Iranian oil production fell by 50,000 barrels per day (bpd) in
July to 2.23 million bpd, the country’s lowest since the 1980s, the
International Energy Agency (IEA) said on Friday.
The IEA added that Iran’s oil exports fell by 130,000 bpd in
July to 400,000 bpd.
According to the IEA, mounting signs of an economic slowdown and
a ramping up of the US-China trade war have caused global oil demand to grow at
its slowest pace since the financial crisis of 2008.
“The situation is becoming even more uncertain ... global oil
demand growth has been very sluggish in the first half of 2019,” the IEA said
in its monthly report.
The Paris-based agency said that compared with the same month in
2018, global demand fell by 160,000 bpd in May - the second year-on-year fall
of 2019.
From January to May, oil demand increased by 520,000 bpd,
marking the lowest rise for that period since 2008.
“The prospects for a political agreement between China and the
United States on trade have worsened.

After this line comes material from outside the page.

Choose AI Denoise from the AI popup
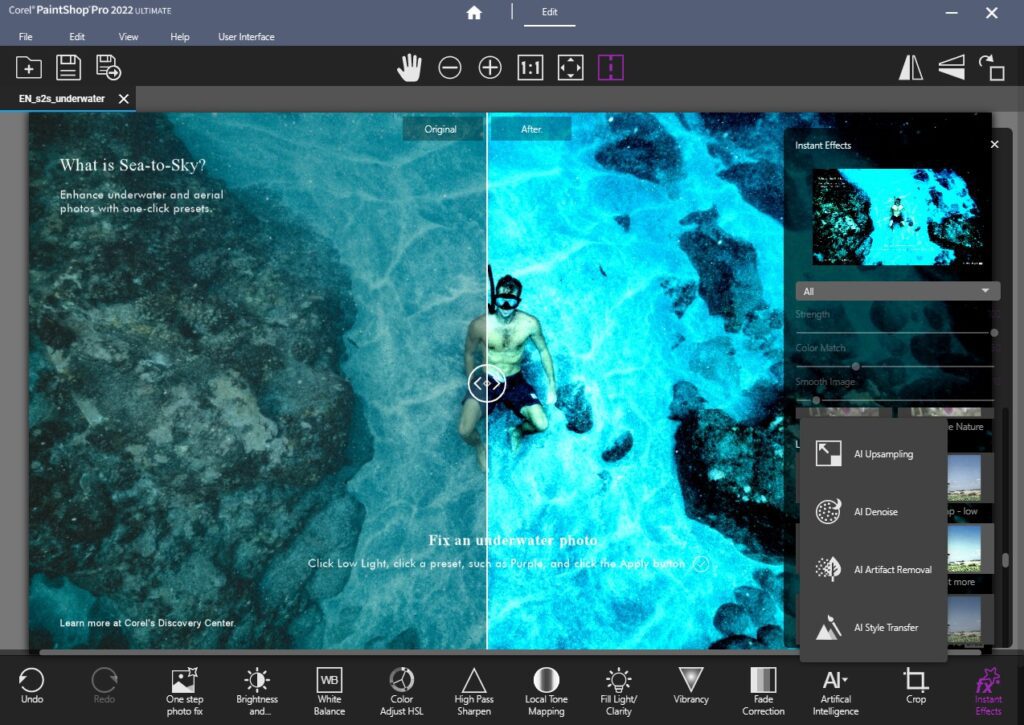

This could lead to reduced trade activity
and less oil demand growth,” the IEA said.
Lowering its global demand growth forecasts for 2019 and 2020 to
1.1 million and 1.3 million bpd, respectively, the IEA cited China as the only
major source of growth at 500,000 bpd for the first half of this year.
Demand growth in the US and India was just 100,000 bpd from
January to June, it said.
“The outlook is fragile with a greater likelihood of a downward
revision than an upward one,” the report said.
Supply curbs by the Organization of the Petroleum Exporting
Countries and its allies, meanwhile, had tightened the oil market, helped by
slower non-OPEC production.
But the IEA said that balance would be temporary as it forecast
robust non-OPEC production growth in 2020 at 2.2 million bpd, predicting the
global oil market would be “well supplied”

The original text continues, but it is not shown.